Pertanto, nella seconda seduta del 30 settembre 2020 è ammessa
inizialmente la presenza del progettista ma correttamente lo si invita ad
assentarsi durante la prosecuzione di questa; lo stesso non si può
certamente dire, per esempio, se nell’incontro del 24 luglio 2020
abbiano partecipato i rappresentanti della committenza ed i progettisti.
Tanto si dice non soltanto a beneficio della imparzialità della
partecipazione alla discussione dei partecipanti all’incontro, anche per
ovvi motivi di riservatezza relativa ai lavori della conferenza dei servizi,
la quale non solo deve essere assolutamente imparziale rispetto alle
opinioni dei diversi partecipanti, ma tale deve anche apparire
(come la moglie di Cesare), e ciò in quanto la conoscenza delle idee e
motivazioni degli altri partecipanti può pregiudicare una corretta
formazione della volontà dell’organo collegiale (verbale della
conferenza dei servizi, pagina 18).
Vi sarebbe anche da dire della funzione, sul piano decisionale,
dei c.d. tavoli o tavoli tecnici ai quali nessuno dei partecipanti alla
conferenza può legittimamente conferire deleghe a deliberare o anche
soltanto a valutare i dati dell’istruttoria e in ultimo e quanto alle c.d.

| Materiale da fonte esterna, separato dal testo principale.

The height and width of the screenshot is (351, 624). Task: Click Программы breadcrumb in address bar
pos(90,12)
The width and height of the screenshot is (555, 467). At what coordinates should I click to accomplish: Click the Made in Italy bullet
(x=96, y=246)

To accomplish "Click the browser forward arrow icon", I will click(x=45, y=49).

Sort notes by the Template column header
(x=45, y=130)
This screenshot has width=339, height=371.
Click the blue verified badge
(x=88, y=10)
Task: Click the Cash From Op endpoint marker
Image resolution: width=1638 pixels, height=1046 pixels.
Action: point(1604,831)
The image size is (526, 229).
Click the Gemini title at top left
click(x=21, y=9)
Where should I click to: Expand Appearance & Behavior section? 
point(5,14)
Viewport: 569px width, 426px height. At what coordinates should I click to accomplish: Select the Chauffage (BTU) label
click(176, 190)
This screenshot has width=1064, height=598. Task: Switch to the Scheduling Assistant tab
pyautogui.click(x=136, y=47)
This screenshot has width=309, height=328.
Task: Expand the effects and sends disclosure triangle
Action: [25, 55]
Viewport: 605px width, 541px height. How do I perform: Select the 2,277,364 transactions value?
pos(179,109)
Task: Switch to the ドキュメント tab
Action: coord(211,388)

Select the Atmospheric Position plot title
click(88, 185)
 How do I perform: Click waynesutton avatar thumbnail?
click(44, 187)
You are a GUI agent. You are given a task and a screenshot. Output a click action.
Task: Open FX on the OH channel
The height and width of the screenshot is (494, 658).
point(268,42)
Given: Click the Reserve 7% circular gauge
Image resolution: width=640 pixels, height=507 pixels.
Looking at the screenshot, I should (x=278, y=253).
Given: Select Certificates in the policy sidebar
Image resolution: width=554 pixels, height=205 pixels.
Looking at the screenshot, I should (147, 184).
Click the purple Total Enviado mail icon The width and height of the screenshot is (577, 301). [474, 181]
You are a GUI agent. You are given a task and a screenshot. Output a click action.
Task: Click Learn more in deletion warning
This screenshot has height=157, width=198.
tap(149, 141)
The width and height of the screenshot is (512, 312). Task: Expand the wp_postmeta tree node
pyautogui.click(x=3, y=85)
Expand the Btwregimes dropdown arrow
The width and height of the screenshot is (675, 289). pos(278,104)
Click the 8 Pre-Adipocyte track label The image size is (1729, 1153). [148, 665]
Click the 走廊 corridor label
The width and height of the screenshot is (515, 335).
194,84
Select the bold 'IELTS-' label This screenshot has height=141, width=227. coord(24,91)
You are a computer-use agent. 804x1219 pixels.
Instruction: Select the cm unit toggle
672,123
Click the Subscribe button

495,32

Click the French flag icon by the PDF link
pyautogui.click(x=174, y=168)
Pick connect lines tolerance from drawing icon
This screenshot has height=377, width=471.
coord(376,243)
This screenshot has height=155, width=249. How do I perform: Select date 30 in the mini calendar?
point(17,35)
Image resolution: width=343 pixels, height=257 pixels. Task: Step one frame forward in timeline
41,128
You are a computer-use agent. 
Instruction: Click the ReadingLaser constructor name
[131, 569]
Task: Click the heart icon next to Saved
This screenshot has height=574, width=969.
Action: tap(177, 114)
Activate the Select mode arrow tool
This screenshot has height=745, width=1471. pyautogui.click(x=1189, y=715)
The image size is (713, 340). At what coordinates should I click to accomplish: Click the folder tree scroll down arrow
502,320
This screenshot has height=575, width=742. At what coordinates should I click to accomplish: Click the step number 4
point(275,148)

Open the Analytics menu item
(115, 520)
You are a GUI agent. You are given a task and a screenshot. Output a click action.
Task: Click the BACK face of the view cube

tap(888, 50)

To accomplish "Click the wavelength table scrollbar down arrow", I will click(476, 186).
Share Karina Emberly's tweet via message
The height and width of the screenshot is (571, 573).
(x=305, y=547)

“compensazioni” in quanto il corretto modo di gestione di tali scelte
(verbale, pagina 15) e di interventi che dovrebbero riparare a eventuali
pregiudizi ambientali di altre opere e scelte urbanistiche, in quanto il
corretto modo di gestione di tali scelte viste nell’escludere, in via
primaria (in alternativa), scelte pregiudizievoli per i valori ambientali e
prima di tutto il patrimonio territoriale, e non di ripararvi tardivamente
non sempre opportunamente ponendo in essere comportamenti e
scelte meno dannosi di quelle proposte in via primaria (cioè la scelta del
male minore dunque). Dunque, di opere compensative si può parlare
quando si realizza una autostrada o opere di simile entità.